==== Task material
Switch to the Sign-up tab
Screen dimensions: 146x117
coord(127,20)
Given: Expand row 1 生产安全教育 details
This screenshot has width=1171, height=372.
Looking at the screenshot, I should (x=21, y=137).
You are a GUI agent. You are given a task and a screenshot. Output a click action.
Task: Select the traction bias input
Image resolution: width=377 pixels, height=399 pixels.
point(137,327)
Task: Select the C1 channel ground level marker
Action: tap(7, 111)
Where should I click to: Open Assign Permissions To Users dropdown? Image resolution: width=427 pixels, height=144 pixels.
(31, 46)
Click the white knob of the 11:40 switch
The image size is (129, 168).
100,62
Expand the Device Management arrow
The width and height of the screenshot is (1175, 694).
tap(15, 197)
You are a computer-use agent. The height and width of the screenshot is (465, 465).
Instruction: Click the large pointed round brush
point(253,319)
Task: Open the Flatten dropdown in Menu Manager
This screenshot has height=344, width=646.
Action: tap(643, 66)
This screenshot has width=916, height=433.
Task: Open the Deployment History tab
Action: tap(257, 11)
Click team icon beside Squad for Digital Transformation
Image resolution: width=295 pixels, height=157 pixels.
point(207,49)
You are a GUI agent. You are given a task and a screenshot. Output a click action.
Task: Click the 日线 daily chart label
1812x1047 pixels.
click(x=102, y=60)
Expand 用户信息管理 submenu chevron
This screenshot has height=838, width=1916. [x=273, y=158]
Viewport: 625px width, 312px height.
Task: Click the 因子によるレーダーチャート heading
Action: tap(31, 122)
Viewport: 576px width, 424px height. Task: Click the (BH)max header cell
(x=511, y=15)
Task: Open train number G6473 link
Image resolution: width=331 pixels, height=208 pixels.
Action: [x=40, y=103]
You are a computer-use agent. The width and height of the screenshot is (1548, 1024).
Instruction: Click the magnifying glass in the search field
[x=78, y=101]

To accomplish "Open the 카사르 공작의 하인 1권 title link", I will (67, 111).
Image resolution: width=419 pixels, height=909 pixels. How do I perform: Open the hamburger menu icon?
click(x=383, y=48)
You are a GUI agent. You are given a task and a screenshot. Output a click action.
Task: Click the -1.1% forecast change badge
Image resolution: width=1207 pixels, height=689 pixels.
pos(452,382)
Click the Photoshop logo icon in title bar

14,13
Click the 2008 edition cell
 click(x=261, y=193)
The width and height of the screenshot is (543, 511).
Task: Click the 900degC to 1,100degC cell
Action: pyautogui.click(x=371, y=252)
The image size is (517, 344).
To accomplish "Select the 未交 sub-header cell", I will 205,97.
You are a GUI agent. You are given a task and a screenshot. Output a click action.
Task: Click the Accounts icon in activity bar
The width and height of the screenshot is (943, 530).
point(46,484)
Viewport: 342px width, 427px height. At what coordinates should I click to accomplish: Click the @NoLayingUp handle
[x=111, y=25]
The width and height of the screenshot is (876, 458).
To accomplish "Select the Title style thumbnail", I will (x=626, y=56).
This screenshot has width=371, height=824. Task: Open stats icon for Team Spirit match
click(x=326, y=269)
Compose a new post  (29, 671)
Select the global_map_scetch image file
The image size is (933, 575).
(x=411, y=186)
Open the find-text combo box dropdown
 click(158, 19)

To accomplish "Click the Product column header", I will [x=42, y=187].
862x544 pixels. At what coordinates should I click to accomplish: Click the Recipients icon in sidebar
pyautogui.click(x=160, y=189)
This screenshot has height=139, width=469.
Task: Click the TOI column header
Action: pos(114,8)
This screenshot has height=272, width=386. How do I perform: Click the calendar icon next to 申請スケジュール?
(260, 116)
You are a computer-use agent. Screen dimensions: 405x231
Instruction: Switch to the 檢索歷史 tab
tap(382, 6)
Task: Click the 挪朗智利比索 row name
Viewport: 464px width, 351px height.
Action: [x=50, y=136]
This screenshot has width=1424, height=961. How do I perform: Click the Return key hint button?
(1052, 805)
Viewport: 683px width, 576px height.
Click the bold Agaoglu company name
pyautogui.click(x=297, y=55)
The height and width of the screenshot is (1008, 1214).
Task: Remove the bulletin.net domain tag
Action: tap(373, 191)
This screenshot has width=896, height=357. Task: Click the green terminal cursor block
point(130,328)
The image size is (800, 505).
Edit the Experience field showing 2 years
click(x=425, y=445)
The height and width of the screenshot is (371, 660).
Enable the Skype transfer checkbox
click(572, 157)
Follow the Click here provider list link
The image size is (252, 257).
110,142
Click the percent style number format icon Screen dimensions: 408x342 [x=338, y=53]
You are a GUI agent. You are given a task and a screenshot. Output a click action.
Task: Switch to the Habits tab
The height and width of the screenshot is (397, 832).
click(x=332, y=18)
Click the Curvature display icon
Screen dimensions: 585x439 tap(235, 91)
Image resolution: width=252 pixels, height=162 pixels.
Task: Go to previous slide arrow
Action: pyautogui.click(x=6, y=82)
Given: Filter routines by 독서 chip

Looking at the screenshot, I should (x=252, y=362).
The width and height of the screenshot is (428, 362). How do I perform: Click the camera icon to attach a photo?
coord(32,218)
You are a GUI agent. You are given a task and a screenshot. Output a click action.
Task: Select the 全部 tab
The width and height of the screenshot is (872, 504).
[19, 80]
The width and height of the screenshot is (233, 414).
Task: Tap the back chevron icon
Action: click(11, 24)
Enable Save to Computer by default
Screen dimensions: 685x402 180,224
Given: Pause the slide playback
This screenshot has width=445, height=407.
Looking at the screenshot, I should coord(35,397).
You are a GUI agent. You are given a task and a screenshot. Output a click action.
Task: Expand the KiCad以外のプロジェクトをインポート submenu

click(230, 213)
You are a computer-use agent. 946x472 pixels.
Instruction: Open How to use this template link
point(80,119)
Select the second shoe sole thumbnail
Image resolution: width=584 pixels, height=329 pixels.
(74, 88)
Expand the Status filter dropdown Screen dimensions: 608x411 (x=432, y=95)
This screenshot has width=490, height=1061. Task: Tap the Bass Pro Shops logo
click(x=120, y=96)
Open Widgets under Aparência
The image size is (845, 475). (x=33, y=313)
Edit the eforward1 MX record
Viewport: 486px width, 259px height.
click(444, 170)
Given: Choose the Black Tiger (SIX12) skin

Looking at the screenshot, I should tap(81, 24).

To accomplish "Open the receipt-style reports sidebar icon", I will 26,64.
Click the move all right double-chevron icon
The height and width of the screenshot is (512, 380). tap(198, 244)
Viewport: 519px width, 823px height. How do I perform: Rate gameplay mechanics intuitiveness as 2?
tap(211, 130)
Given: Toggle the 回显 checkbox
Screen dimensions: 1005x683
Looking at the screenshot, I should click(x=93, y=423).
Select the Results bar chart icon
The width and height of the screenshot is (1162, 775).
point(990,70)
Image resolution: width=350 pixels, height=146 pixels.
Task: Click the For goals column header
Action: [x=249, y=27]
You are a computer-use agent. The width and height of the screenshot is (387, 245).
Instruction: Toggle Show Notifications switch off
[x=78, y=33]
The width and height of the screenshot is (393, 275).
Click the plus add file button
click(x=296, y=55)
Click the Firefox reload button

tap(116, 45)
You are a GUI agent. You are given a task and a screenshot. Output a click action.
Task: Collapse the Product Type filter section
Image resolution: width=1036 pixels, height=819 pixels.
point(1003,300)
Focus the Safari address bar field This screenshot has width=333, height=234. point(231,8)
========
Instructions for the task:
Copy the lines above exactly as they appear, beginning with the line that contains "Given: Filter routines by 독서 chip" and continuing through the line that contains "click(230, 213)", both included.

Exercise response:
Given: Filter routines by 독서 chip

Looking at the screenshot, I should (x=252, y=362).
The width and height of the screenshot is (428, 362). How do I perform: Click the camera icon to attach a photo?
coord(32,218)
You are a GUI agent. You are given a task and a screenshot. Output a click action.
Task: Select the 全部 tab
The width and height of the screenshot is (872, 504).
[19, 80]
The width and height of the screenshot is (233, 414).
Task: Tap the back chevron icon
Action: click(11, 24)
Enable Save to Computer by default
Screen dimensions: 685x402 180,224
Given: Pause the slide playback
This screenshot has width=445, height=407.
Looking at the screenshot, I should coord(35,397).
You are a GUI agent. You are given a task and a screenshot. Output a click action.
Task: Expand the KiCad以外のプロジェクトをインポート submenu

click(230, 213)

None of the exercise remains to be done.